I have 2 buttons, click one will swap classes for both buttons.
The classes are selected
and unselected
.
My CodePen:
http://codepen.io/leongaban/pen/iLBvs
For example: click the Login button will remove it's unselected class and give it its selected class and give the Register button its unselected class.
Now the problem is that the register_unselected
class doesn't work. The unselected
classes are the ones that have click actions in my jQuery.
I should be able to keep clicking the gray button and turning it blue. However after clicking the first gray button (login) the new gray button register doesn't work.
Using Chrome's inspector I can clearly see that my register_unselected class has been added, yet the click function doesn't work.
Any ideas? How would you approach this?
// Login Tab (default : first)
$(".login_unselected").click(function(){
console.log('clicked login');
// Show Login Tab as selected
$(this)
.removeClass('login_unselected')
.addClass('login_selected');
// Show Register Tab as unselected
$(this).parent().find('#tab_register')
.removeClass('register_selected')
.addClass('register_unselected');
});
// Register Tab
$(".register_unselected").click(function(){
console.log('clicked register');
// Show Login Tab as selected
$(this)
.removeClass('register_unselected')
.addClass('register_selected');
// Show Register Tab as unselected
$(this).parent().find('#tab_login')
.removeClass('login_selected')
.addClass('login_unselected');
});
When you call $(".register_unselected").click()
jQuery actually searches the DOM for any elements matching .register_unselected
and then listens for click events on them. Since your element won't exist until after this method is called, this will have no effect.
Instead, use $("body").on("click", ".register_unselected", function(){})
;
You could also replace body
with another selector that will always contain the element changing classes.
EDIT: Here's a forked CodePen: http://codepen.io/anon/pen/DqFuL
Nobody has given the more obvious and elegant solution.

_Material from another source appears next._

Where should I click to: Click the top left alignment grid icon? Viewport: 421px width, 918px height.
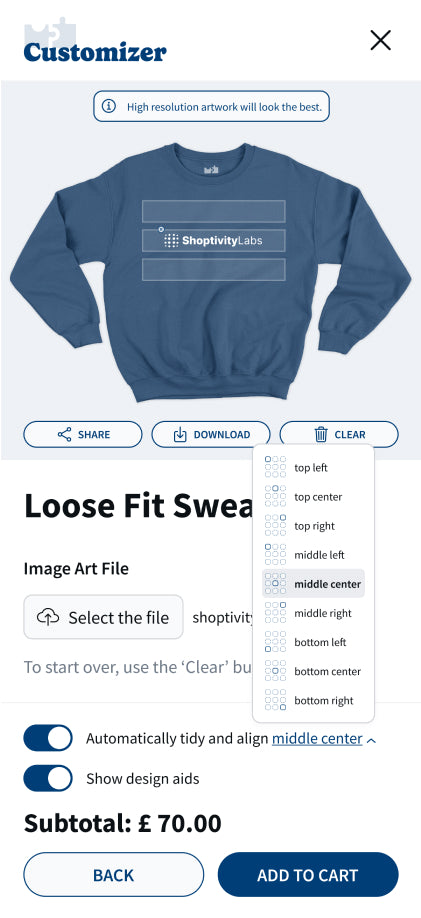tap(275, 467)
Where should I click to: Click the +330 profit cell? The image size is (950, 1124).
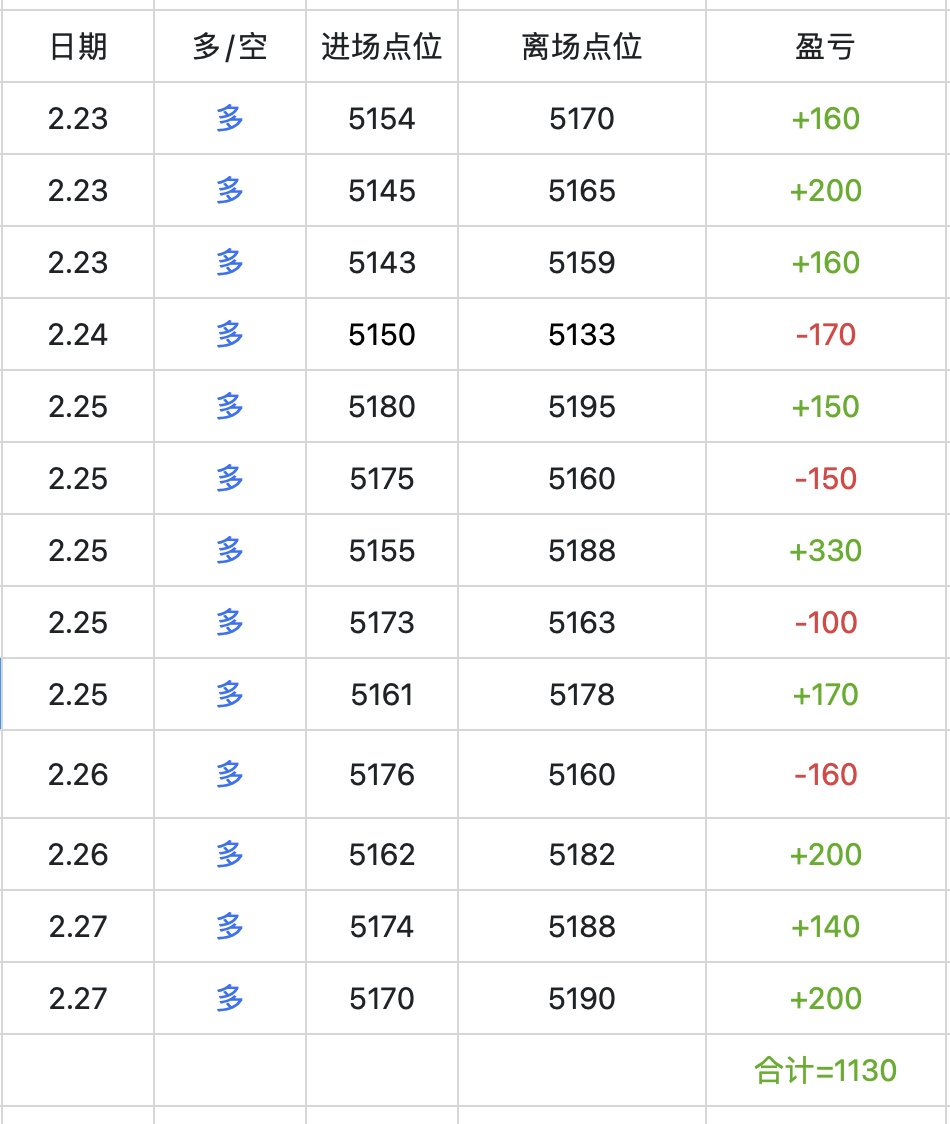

Lets clean up the CSS a little:
//instead of .login_unselected, .registerunselected
.target {
color: #ccc;
background: #666;
cursor: pointer;
}
//instead of .x_selected, .y_selected
.selected {
color: #fff;
background: #3399cc;
text-shadow: 1px 1px 1px rgba(0, 0, 0, 0.5);
}
So the HTML is now
<ul>
<li id="tab_login" class="target">Login</li>
<li id="tab_register" class="target">Register</li>
</ul>
The jQuery is:
$("ul").on("click", ".target", function(){
// Remove selected class from any that have it
$(".target").removeClass('selected');
// Add class to the one you're clicking on
$(this).addClass('selected');
});
Instead of calling the class .target
you can call it .unselected
. From the context of your question it's likely that you don't need two separate classes, classes are made to be applied to many elements and if you need to reference them individually you have the id
s already.
Also remember, you can apply many classes to an element and then override styles from one class by specifying different property values on the last class. Whichever class is applied last will override the settings of any classes already applied to it, unless values for the properties you wish to override have not been specified in the overriding class.